§ TASKS AND EXERCISES:
1. According to the article on the drought water ruling, what share of the flow of Deer Creek is Stanford Vina entitled to use?
2. Resume the article on the drought water ruling, picking up after its last sentence.

§ EXTRACT TO READ:
- - - - - - -
California’s Third District Court of Appeal Affirms State Water Board’s Authority To Regulate Unreasonable Use of Water During Severe Drought
Mon Jul 6th, On Environmental Law, by Alan Bick
On June 18, 2020, in Stanford Vina Ranch Irrigation Company v. State of California et al., the Third District Court of Appeal affirmed the California State Water Resources Control Board’s (“State Water Board” or “Board”) authority to regulate what it considers “unreasonable use of water” through emergency regulations setting forth minimum instream flow requirements that protect endangered and threatened fish in times of severe drought. The Court also affirmed the Board’s use of curtailment orders to implement the emergency regulations without any evidentiary hearing with regard to impacted water users, and in doing so, rejected the appellant’s assertion that the curtailment of water in this case amounted to a “taking” of private property rights requiring just compensation. The Court’s decision was certified for publication.
The plaintiff/appellant Stanford Vina Ranch Irrigation Company (“Stanford Vina”) operates diversion dams and ditches for agricultural use on Deer Creek along with Deer Creek Irrigation District who was not a party in the litigation. The Creek is a tributary of the Sacramento River originating near the summit of Butt Mountain in the Lassen National Forest. By virtue of a judicial decree, originally entered in 1923 and amended in 1926, Stanford Vina is entitled to use 66 percent of the flow of Deer Creek. Stanford Vina holds both riparian and pre-1914 appropriative water rights.
- - - - - - -
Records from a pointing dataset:
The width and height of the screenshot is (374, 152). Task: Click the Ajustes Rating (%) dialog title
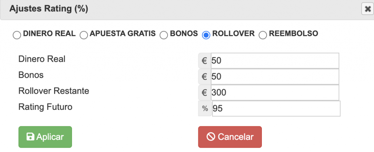pos(49,9)
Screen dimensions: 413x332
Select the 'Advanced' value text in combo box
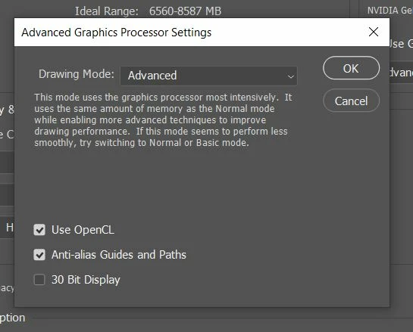[152, 76]
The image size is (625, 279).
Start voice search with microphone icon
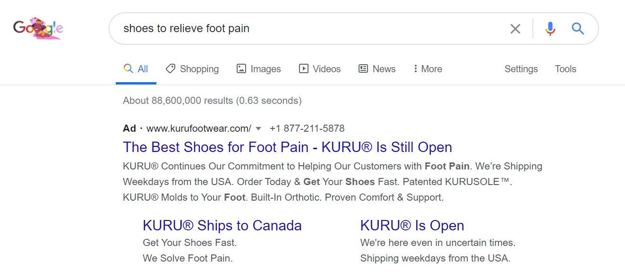(x=550, y=29)

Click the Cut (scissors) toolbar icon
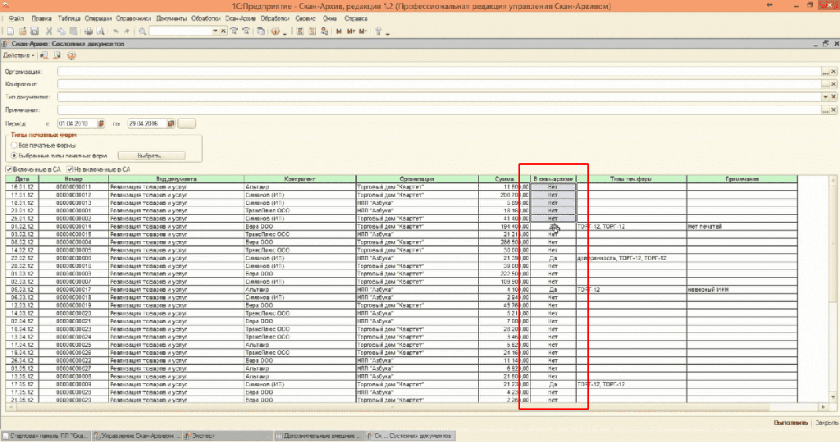50,31
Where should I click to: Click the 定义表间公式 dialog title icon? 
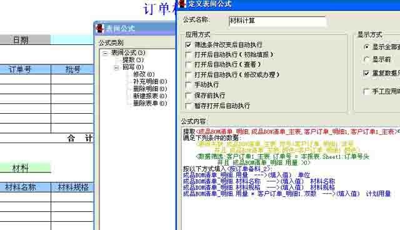pyautogui.click(x=182, y=3)

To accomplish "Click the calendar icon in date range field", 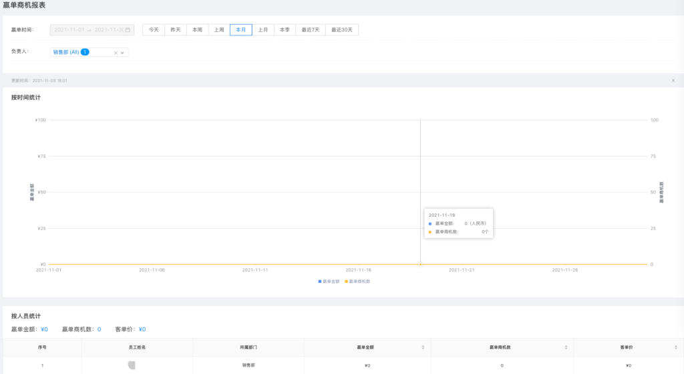I will pos(128,29).
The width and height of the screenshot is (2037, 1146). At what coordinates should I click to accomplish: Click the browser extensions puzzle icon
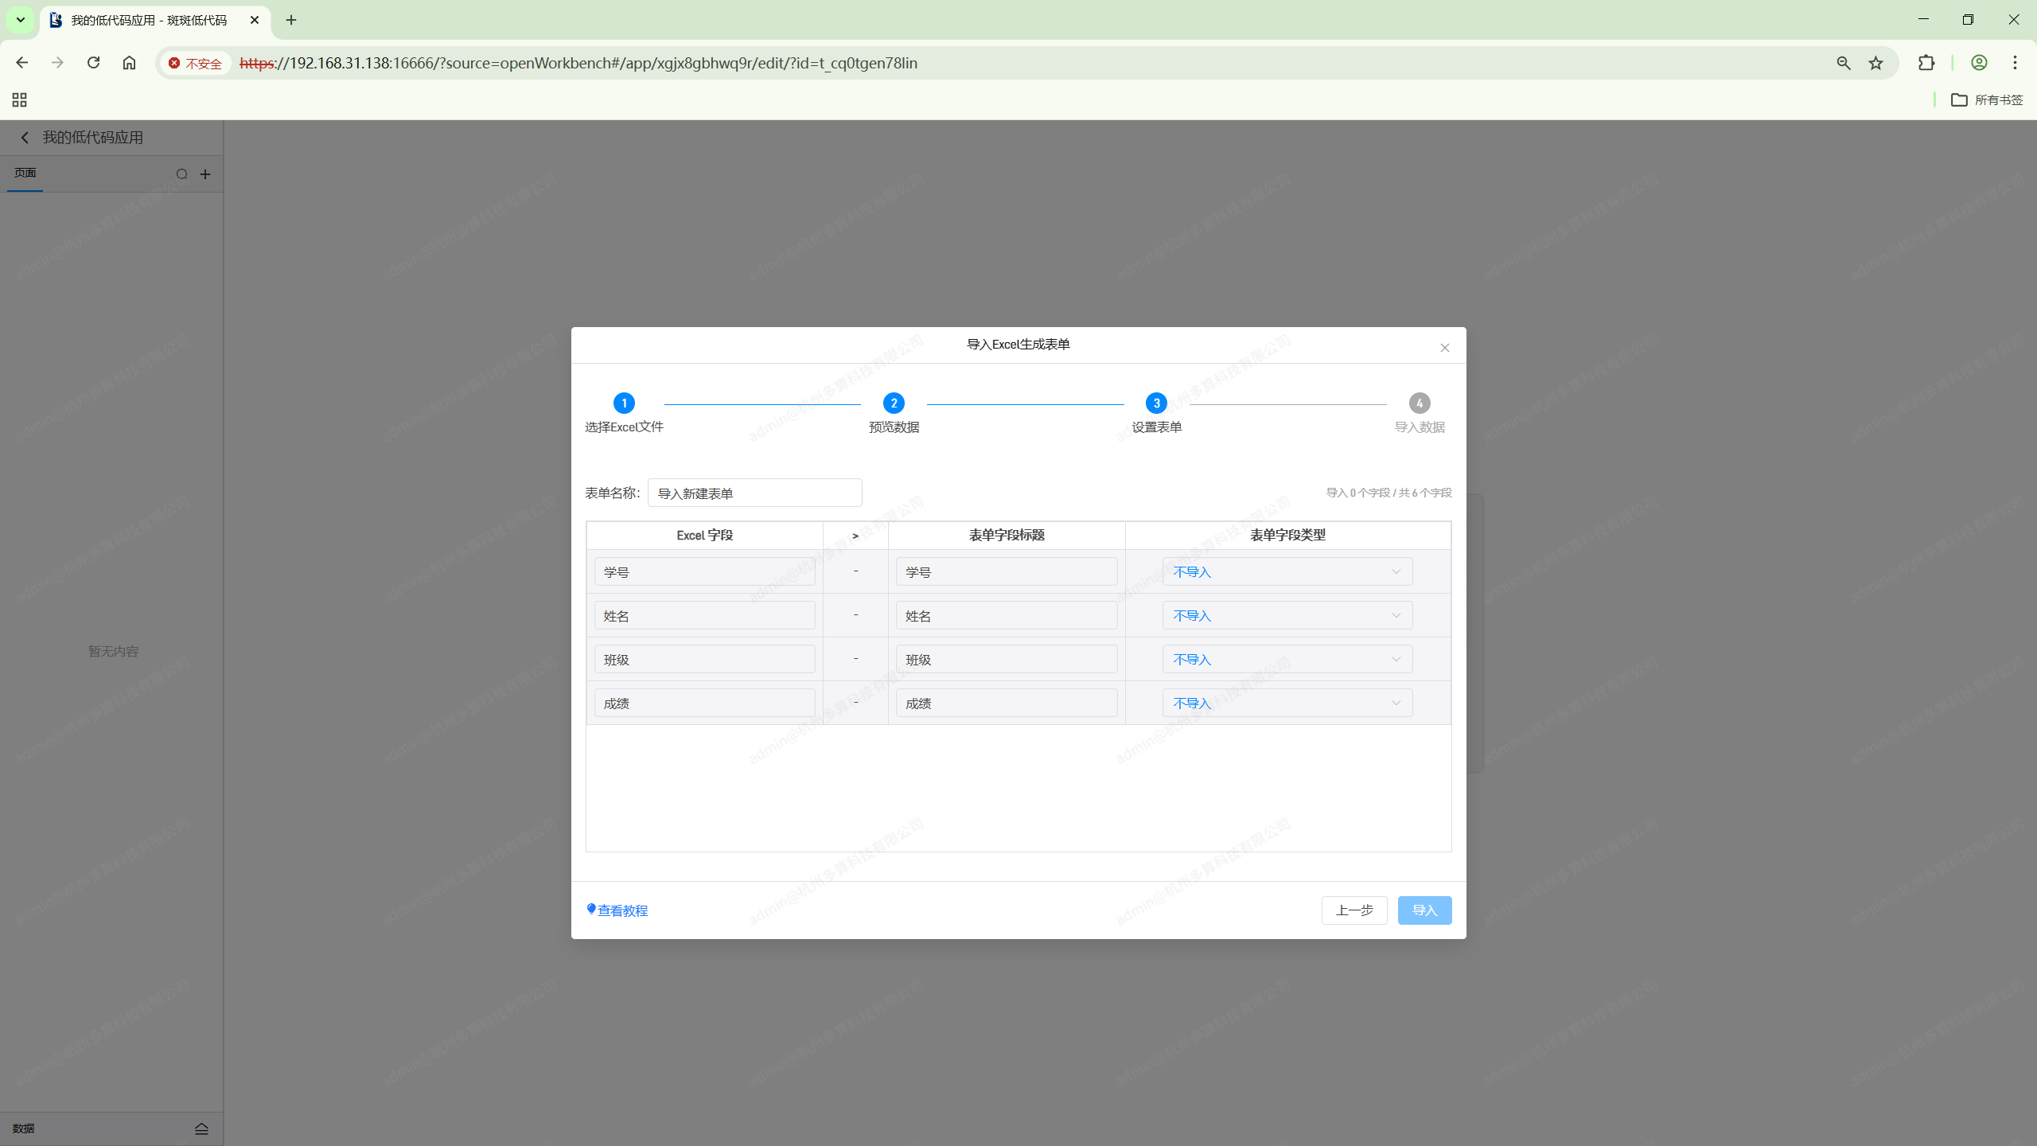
- - - - - - -
§ RESPONSE LIST:
1. 66 percent

2.
At issue in the case are two species of anadromous fish, Chinook salmon (fall run and spring run) and steelhead trout, that migrate from the Pacific Ocean to Deer Creek to spawn. The spring run Chinook salmon and steelhead trout are listed as a threatened species under the California Endangered Species Act and the federal Endangered Species Act. The Court highlighted that federal and state agencies that regulate marine fisheries have found that “Deer Creek has ‘high potential’ for supporting viable populations of both spring-run salmon and steelhead trout because ‘habitat used for holding and spawning is located at high elevations and habitat is considered to be high quality.”
The water diversion structures operated by Stanford Vina on Deer Creek were alleged to have the potential to dewater the Creek during low flow periods (“the existing water rights … are sufficient to dewater the stream to the point of locking access to upper portions of the watershed for late-migrating spring-fun salmon Low water flows also negatively affect the outmigration of juvenile spring-run salmon and steelhead trout.”) At issue in this case was Stanford Vina’s diversion of water for frost control on its vineyards.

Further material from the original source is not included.